● Your assignment
Repeat the lines below exactly as written, please, from the line with "Organic & Natural (479, 1038)" to the line with "11 3138-0080 (1108, 1566)", both lines included, and no others.

[Excerpts from a dataset]
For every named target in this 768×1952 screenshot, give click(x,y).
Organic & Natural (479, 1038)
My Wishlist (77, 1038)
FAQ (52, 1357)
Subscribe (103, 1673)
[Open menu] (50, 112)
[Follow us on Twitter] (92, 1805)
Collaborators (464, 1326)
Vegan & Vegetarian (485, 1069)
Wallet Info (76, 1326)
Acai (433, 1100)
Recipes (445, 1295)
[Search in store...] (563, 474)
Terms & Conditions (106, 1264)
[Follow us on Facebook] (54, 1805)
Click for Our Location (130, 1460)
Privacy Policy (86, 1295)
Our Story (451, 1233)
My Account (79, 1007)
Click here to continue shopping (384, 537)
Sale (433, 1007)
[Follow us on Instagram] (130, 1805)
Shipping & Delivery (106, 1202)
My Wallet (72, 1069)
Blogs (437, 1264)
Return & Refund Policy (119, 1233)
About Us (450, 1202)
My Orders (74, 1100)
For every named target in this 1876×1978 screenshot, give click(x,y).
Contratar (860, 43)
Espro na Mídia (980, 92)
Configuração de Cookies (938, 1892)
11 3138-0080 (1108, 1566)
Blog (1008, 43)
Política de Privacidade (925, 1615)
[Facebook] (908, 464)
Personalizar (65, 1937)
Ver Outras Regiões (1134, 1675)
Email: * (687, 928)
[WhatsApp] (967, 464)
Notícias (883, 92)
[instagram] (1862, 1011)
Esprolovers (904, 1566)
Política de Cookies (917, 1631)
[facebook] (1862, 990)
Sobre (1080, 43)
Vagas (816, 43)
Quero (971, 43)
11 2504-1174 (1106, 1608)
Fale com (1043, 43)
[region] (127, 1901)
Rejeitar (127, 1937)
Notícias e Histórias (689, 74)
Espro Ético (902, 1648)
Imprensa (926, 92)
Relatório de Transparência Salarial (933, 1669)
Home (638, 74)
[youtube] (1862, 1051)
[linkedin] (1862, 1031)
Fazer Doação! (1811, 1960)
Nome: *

● Task solution
Organic & Natural (479, 1038)
My Wishlist (77, 1038)
FAQ (52, 1357)
Subscribe (103, 1673)
[Open menu] (50, 112)
[Follow us on Twitter] (92, 1805)
Collaborators (464, 1326)
Vegan & Vegetarian (485, 1069)
Wallet Info (76, 1326)
Acai (433, 1100)
Recipes (445, 1295)
[Search in store...] (563, 474)
Terms & Conditions (106, 1264)
[Follow us on Facebook] (54, 1805)
Click for Our Location (130, 1460)
Privacy Policy (86, 1295)
Our Story (451, 1233)
My Account (79, 1007)
Click here to continue shopping (384, 537)
Sale (433, 1007)
[Follow us on Instagram] (130, 1805)
Shipping & Delivery (106, 1202)
My Wallet (72, 1069)
Blogs (437, 1264)
Return & Refund Policy (119, 1233)
About Us (450, 1202)
My Orders (74, 1100)
For every named target in this 1876×1978 screenshot, give click(x,y).
Contratar (860, 43)
Espro na Mídia (980, 92)
Configuração de Cookies (938, 1892)
11 3138-0080 (1108, 1566)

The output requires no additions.